The Committee is to have the continuing assignment of making specific recommendations to me for administrative actions and, where necessary, for additional legislation to strengthen the economic position of small businesses.

The President did not say "so-called small businesses."
Mr. ОECHSLE. No.

Senator SPARKMAN. He called it right out what it was

to strengthen the economic position of small businesses and to foster their sound development.

I realize this is not your responsibility, but I wonder if you can tell us what is being done toward carrying forward that statement. Do you know?

Mr. OECHSLE. Well, I attend many of these Cabinet Committee meetings on small business, and they are in the 4 years I have been down here I have never attended a Government committee that has worked as hard as the Cabinet Committee on Small Business.

Senator SPARKMAN. You understand I gave it high praise from the very beginning.

Mr. OECHSLE. It would start at 2 o'clock in the afternoon and wind up at 7 or so at night. And there is a great amount of work that has gone into that by the various representatives of the different Government agencies.

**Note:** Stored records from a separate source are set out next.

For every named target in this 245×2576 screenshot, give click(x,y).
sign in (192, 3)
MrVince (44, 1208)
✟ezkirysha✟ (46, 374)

But you must remember this one basic fact, that a number of the recommendations that were made would have the effect of some type of tax relief in one way or another, and in light of the present budget situation in this session of Congress, the Treasury Department, I believe, has the feeling that if taxes are going to be relieved for some particular segment of the economy, this is not the time to do it until they can have an opportunity to look over the results of this budget situation and find out what is going to be left, and then possibly in the next Congress or the next session of this present Congress, determine what of these recommendations that have been made by the Cabinet Committee could be enacted into legislation.